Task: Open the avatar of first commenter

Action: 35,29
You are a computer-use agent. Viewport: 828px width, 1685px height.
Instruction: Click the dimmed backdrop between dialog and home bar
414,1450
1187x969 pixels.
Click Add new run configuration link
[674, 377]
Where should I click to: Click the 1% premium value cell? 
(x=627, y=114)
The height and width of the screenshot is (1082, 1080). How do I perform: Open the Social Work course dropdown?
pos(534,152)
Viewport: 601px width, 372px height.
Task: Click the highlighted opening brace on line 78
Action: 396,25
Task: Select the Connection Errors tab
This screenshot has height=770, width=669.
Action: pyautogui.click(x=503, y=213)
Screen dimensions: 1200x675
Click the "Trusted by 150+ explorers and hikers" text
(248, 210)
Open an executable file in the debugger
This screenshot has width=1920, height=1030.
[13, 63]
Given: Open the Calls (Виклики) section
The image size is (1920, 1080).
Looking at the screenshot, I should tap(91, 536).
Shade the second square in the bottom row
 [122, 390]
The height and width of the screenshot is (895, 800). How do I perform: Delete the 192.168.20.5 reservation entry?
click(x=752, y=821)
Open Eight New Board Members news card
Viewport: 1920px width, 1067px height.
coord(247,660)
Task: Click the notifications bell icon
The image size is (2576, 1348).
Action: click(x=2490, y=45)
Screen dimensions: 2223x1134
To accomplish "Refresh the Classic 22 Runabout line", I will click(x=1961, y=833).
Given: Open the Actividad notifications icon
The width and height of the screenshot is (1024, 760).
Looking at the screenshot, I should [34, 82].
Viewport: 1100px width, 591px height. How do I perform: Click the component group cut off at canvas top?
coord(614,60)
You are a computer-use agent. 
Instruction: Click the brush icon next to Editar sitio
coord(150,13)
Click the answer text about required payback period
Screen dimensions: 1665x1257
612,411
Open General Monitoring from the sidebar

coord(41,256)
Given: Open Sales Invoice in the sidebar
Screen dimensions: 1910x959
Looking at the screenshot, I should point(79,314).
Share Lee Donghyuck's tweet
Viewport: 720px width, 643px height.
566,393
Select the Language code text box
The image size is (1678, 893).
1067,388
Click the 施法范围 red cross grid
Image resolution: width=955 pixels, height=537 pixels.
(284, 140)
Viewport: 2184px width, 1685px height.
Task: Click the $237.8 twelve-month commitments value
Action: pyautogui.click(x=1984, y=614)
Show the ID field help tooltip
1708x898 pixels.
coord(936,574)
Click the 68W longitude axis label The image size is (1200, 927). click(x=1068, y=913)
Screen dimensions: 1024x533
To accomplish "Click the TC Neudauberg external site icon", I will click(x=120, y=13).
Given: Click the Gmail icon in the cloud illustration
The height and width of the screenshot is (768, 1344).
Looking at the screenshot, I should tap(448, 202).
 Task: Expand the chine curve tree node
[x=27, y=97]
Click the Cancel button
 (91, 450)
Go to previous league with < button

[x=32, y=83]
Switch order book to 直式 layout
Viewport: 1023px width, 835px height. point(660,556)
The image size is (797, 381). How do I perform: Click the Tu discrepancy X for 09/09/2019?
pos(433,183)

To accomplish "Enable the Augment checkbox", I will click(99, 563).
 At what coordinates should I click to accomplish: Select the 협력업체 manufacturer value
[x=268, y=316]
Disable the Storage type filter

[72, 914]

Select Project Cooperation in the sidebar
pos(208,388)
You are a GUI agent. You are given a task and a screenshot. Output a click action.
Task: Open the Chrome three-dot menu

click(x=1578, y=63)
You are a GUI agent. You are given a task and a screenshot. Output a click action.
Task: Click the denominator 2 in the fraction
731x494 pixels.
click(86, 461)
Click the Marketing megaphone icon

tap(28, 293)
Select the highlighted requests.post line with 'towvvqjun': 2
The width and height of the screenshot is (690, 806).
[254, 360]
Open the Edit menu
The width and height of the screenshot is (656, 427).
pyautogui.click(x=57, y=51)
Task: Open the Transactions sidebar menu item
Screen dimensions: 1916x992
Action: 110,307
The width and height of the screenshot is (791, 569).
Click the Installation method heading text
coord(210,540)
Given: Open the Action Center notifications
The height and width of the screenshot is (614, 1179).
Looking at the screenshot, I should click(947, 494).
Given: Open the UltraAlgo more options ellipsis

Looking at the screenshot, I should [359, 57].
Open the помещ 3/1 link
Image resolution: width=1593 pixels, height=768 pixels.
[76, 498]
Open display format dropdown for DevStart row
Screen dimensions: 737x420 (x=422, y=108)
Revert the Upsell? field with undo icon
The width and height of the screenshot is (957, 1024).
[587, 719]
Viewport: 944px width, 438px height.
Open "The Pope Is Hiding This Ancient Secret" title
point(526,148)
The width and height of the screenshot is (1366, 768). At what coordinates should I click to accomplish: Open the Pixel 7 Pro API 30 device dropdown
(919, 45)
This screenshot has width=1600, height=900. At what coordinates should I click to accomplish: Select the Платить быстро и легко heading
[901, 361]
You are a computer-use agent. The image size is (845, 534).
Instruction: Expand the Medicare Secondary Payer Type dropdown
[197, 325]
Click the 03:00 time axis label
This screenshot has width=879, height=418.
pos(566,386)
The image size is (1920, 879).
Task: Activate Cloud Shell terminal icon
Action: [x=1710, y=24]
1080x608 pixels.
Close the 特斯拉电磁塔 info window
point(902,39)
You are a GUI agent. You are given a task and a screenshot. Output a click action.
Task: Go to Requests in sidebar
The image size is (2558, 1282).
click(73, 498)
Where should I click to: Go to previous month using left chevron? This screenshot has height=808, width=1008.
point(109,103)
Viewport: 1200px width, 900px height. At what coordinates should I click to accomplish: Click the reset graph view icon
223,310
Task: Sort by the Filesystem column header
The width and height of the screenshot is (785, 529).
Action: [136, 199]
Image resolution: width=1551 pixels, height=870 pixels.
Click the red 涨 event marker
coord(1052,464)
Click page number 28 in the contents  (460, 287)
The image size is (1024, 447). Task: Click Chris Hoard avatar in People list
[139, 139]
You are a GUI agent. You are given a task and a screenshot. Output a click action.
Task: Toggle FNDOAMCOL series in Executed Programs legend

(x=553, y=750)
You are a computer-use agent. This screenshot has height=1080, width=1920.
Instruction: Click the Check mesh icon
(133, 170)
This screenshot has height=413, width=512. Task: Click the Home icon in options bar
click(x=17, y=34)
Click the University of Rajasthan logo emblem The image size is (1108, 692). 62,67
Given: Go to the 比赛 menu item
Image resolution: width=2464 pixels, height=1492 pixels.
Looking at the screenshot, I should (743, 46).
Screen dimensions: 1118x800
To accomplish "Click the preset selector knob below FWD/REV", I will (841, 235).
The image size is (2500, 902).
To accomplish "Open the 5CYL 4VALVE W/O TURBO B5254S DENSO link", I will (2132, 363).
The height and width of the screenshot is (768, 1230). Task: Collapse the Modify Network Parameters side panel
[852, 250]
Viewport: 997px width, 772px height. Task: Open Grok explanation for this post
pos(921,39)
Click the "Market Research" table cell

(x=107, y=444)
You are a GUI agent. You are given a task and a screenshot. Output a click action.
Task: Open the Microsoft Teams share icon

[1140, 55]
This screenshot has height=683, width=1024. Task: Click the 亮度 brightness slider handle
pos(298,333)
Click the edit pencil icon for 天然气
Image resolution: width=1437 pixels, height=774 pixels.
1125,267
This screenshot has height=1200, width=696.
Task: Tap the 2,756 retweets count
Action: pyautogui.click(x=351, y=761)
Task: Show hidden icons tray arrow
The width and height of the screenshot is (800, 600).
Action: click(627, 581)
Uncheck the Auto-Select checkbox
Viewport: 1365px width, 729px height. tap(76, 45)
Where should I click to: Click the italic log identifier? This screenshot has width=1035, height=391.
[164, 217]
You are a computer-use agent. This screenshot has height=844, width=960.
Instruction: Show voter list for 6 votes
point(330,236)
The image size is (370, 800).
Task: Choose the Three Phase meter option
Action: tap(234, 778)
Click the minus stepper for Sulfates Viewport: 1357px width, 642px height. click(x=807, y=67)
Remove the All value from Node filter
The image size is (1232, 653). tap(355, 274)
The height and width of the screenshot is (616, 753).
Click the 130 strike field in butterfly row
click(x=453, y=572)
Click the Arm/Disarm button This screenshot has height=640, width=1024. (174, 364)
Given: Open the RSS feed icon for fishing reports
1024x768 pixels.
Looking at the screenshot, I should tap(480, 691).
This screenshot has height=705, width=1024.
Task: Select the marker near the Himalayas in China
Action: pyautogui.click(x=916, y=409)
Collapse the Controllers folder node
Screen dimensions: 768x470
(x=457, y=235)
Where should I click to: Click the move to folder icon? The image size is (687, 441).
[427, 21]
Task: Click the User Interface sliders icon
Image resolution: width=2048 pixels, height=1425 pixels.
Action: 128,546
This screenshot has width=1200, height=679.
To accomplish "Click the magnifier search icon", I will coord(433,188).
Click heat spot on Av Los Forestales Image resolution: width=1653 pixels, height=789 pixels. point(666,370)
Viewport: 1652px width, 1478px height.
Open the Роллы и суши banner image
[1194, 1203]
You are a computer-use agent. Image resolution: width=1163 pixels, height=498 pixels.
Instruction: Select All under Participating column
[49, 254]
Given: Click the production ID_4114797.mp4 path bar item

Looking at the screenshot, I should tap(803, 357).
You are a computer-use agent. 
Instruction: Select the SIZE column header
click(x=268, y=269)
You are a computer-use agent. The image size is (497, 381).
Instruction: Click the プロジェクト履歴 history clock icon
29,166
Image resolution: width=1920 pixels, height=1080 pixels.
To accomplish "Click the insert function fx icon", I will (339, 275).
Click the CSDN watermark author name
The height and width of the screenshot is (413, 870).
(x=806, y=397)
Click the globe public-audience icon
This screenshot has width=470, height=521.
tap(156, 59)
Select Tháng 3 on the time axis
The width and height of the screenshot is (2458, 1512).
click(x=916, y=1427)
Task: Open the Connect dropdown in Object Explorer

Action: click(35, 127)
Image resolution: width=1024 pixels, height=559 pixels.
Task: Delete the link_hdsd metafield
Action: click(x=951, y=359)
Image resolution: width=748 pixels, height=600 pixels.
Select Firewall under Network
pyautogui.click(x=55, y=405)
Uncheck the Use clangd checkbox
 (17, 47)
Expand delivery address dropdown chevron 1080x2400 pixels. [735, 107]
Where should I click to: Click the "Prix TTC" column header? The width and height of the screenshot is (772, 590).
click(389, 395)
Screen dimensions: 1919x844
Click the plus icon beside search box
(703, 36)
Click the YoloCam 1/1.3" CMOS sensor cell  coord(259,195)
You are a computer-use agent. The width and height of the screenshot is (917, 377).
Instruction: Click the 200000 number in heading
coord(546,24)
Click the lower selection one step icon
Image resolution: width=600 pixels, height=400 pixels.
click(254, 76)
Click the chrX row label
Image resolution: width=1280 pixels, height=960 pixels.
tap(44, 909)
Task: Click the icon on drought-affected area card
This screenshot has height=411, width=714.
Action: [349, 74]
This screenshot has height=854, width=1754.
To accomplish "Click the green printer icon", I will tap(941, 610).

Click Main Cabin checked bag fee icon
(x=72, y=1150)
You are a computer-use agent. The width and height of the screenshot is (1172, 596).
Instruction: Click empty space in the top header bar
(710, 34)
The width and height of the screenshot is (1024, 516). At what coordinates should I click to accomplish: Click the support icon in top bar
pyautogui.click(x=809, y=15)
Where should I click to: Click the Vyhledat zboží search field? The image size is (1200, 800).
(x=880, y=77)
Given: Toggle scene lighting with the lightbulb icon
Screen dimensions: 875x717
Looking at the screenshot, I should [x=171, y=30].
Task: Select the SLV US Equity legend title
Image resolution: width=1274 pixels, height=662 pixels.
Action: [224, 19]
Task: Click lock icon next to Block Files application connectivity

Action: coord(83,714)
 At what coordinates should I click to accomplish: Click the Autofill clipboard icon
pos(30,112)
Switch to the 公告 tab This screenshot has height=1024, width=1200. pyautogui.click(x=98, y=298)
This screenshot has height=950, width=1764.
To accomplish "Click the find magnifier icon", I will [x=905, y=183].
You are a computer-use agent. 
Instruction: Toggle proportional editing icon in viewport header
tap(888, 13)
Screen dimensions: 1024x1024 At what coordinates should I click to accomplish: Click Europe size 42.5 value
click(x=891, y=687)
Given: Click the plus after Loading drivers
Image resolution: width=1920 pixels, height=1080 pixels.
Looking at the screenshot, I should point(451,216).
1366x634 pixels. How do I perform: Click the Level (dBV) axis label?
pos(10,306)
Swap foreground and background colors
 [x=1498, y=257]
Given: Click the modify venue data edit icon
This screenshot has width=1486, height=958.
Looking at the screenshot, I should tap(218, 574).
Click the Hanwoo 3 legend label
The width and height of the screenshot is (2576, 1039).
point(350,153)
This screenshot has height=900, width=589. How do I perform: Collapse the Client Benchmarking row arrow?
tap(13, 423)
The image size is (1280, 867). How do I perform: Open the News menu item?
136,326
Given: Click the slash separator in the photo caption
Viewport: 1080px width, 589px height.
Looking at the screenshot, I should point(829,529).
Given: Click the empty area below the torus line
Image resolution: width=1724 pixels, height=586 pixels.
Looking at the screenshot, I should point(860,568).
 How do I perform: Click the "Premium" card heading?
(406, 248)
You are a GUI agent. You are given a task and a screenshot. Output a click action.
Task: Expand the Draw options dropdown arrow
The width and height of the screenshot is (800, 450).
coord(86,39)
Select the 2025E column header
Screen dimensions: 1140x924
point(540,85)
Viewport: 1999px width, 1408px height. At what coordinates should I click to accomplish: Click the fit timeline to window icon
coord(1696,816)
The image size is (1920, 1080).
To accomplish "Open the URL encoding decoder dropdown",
- - -
Reproduce the stretch of rows from the line containing "Viewport: 1999px width, 1408px" through the last line of the rows, with no changes.

## Written response:
Viewport: 1999px width, 1408px height. At what coordinates should I click to accomplish: Click the fit timeline to window icon
coord(1696,816)
The image size is (1920, 1080).
To accomplish "Open the URL encoding decoder dropdown",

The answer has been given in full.